The figurative painter, 27, lands her first solo show at the New York gallery.
A figure with exaggerated hands and feet saunters against a Dalí-esque landscape. A woman donning an afterthought of a dress cradles a goldfish bowl, her eyes expressive but the bags under them more so. People with ears the size of their face. Women, perpetually unimpressed.
The figurative style of Jess Valice, a fast-rising Los Angeles–based artist making her Almine Rech solo debut (March 7–Apr. 20), has drifted in the five years she’s been working professionally. Sometimes her subjects’ exaggerated features swing toward Surrealism, only to swing back again toward more conventional Mannerist portraiture. What hasn’t changed are their expressions: stoic, impenetrable, flat.
“I think the exaggerated features I made in the past [explored] my interest in abstraction whilst being consistently focused on the figure. However, I still refuse to include facial expression,” Valice told ARTnews.
Contradictorily, the emotionless expressions of Valice’s figures heightens the emotional freight of her work. Viewers tend to project their own narratives onto their vacant stares—and it’s precisely that projection that fascinates the artist. After her parents forbade her from pursuing art in college, Valice studied neuroscience at Santa Barbara City College instead, influenced by her grandmother’s battle with Parkinson’s and her own labyrinthine convoluted dreams.
“My interest in the mind correlates to the interest I have in how people perceive images,” Valice says.
Valice was born in the San Fernando Valley, near Los Angeles, to a Jewish mother and Catholic father. She was raised Jewish but sometimes accompanied her father to mass, where she was haunted by iconography of Jesus’s crucifixion. The way that moment was depicted—Jesus fixing worshipers with a searing yet inscrutable gaze—shook Valice to her core.
“The image of Jesus, with his still expression singling you out of the congregation, would place this tightness in my stomach,” she remembers. “[It] dictates the work I make today.”
An irrepressible doodler, Valice homed in on figurative art early. She eventually dropped out of Santa Barbara City College, unhappy with the lack of painting time left over between her studies. On a whim, she messaged the painter Canyon Castator on Instagram and asked to be his assistant.
“At the time, he was the only artist I knew in Los Angeles who seemed accessible. He posted a photo of an overflowing trash bin in his studio, and I told him I would help clean up his space if he taught me a few things about painting,” Valice says, laughing.
Within a few short years, Valice went from knocking at the door of Castator’s now-fabled Mohilef Studios in “really ugly overalls” (her words) to claiming her own studio in the same building.

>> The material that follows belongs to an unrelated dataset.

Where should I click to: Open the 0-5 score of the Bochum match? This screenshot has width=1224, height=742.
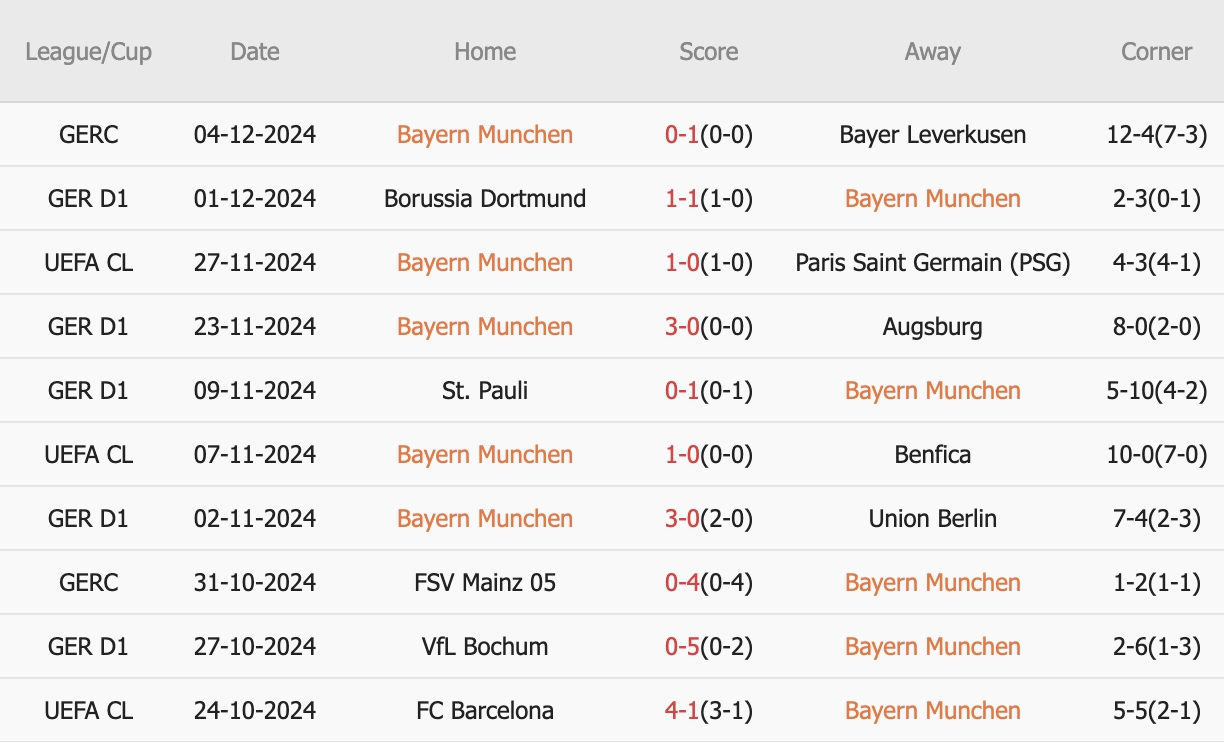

“He’s an annoying older brother that won’t stop bugging me now,” Valice says of Castator.
But as a self-taught artist, Valice says she still prefers to “take the technicality out of” confronting a blank canvas, instead following her intuition. When she was just starting out, she read voraciously, her interests ranging from Caravaggio to Lucien Freud to Dana Schutz. She wanted to tell her story the way those artists had.
“I approach the canvas with the knowledge that anything could happen. Nothing is premeditated aside from where my head is and what my interests are at that time,” Valice says.
For example, her Almine Rech solo debut catches Valice nodding to Buddhism: “Mara,” the show title, references a demon who tries to tempt the Buddha—and by extension all humanity—away from enlightenment.
“I realized that Mara and everything it symbolizes is a part of the human experience that I not only attempt to portray in my work, but also attempt to avoid within myself,” Valice says.
The exhibition showcases 19 new works in total—11 paintings and eight drawings. All were created from June 2023 onward, the most recent completed this past February.
Valice’s show at Almine Rech’s Upper East Side exhibition space will be followed by another at the gallery’s Paris Matignon location next year.
Besides that, Valice is finally finding something hard to come by in the last five years: a bit of down time. “I would love to rope-swing into a lake,” she says.